Omelia (12-01-2015)
Paolo Curtaz


Israele non è mai stato un popolo di navigatori, non scherziamo. Ha sempre temuto il mare, il luogo dove abitano i mostri, il Leviathan, fra gli altri: i giudei non hanno certo la perizia marinaresca dei fenici. Perciò il mare, nella Scrittura, indica il luogo sconosciuto, da temere. E segna i confini in un paese che ha una lunga porzione di territorio affacciata sul mare. Marco chiama il grande lago di Tiberiade mare di Galilea, probabilmente per ricordare tutti questi significati. E lungo il lago, sulla spiaggia, Gesù chiama i primi discepoli.
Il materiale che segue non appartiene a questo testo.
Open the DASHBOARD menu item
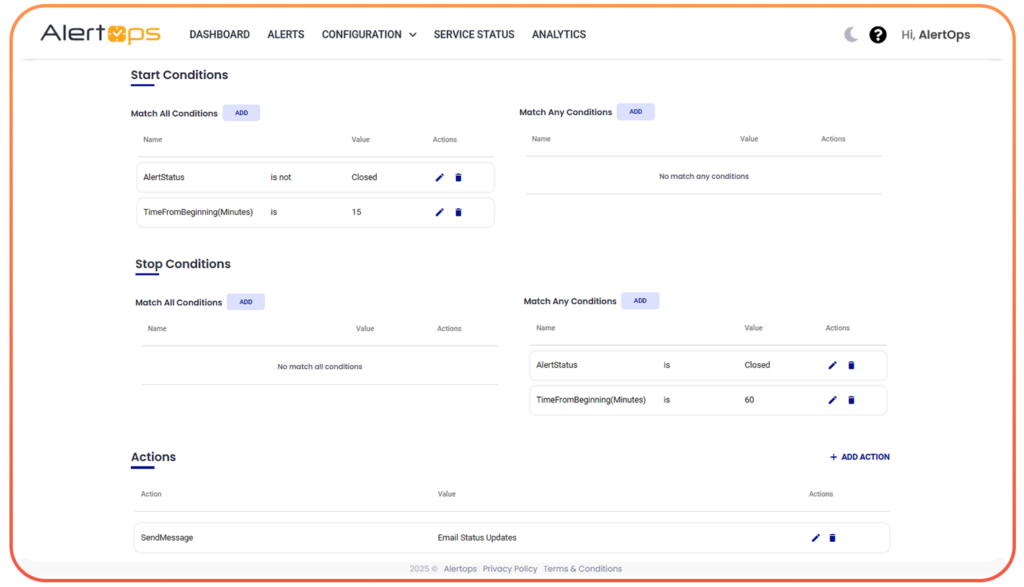This screenshot has height=587, width=1024. [219, 34]
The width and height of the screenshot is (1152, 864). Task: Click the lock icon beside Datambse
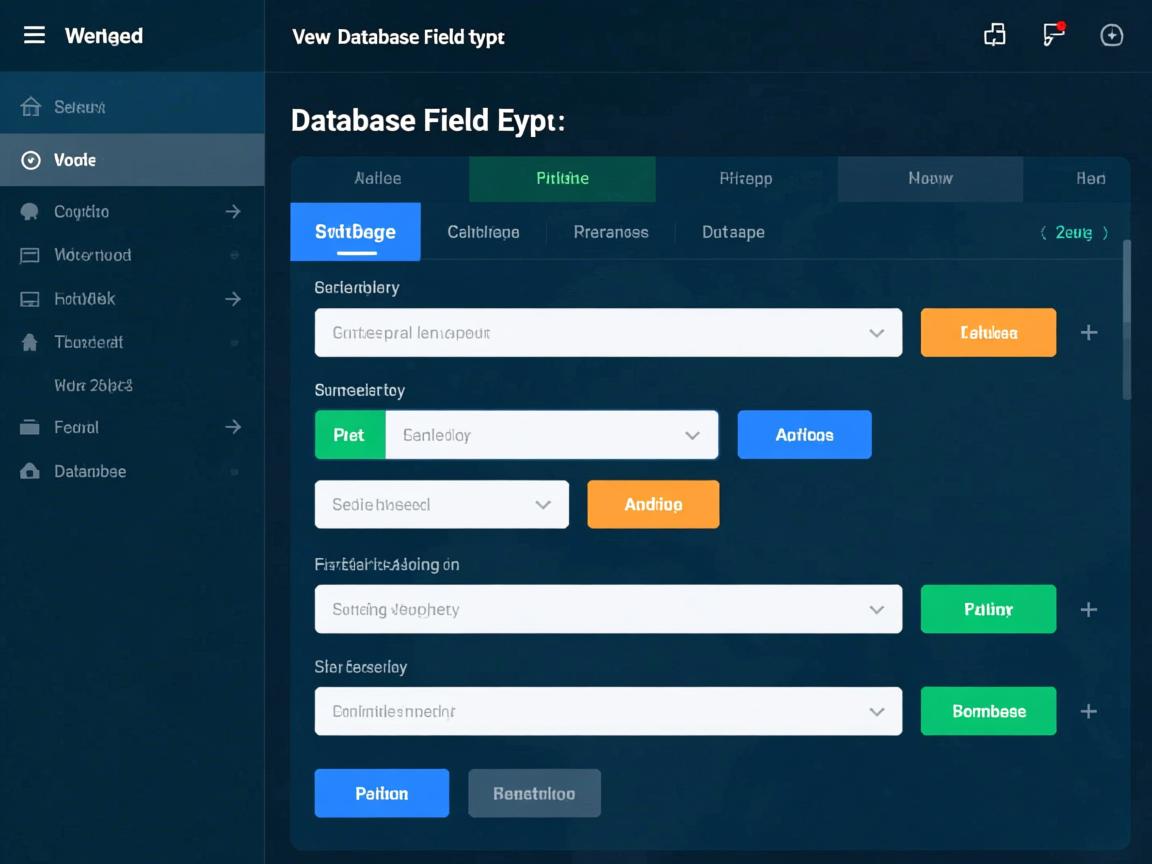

Ha iniziato la sua predicazione dai confini di Israele, da quei luoghi guardati con disprezzo dai puristi di Gerusalemme. Ora sceglie i discepoli su un altro confine, quello che divide la terra dall'acqua, la certezza dall'insicurezza. Siamo discepoli di un Dio che abita le periferie, che si avventura sui confini, che preferisce il meticciato alla purezza di idee e di convinzioni. Torniamo ad abitare questi luoghi fisici e dell'anima, a raggiungere con la Parola le tante periferie delle nostre città e le persone che vi abitano. In questi tempi fluidi e incerti, il Signore ha bisogno di discepoli che, come lui, li abitino per evangelizzarli.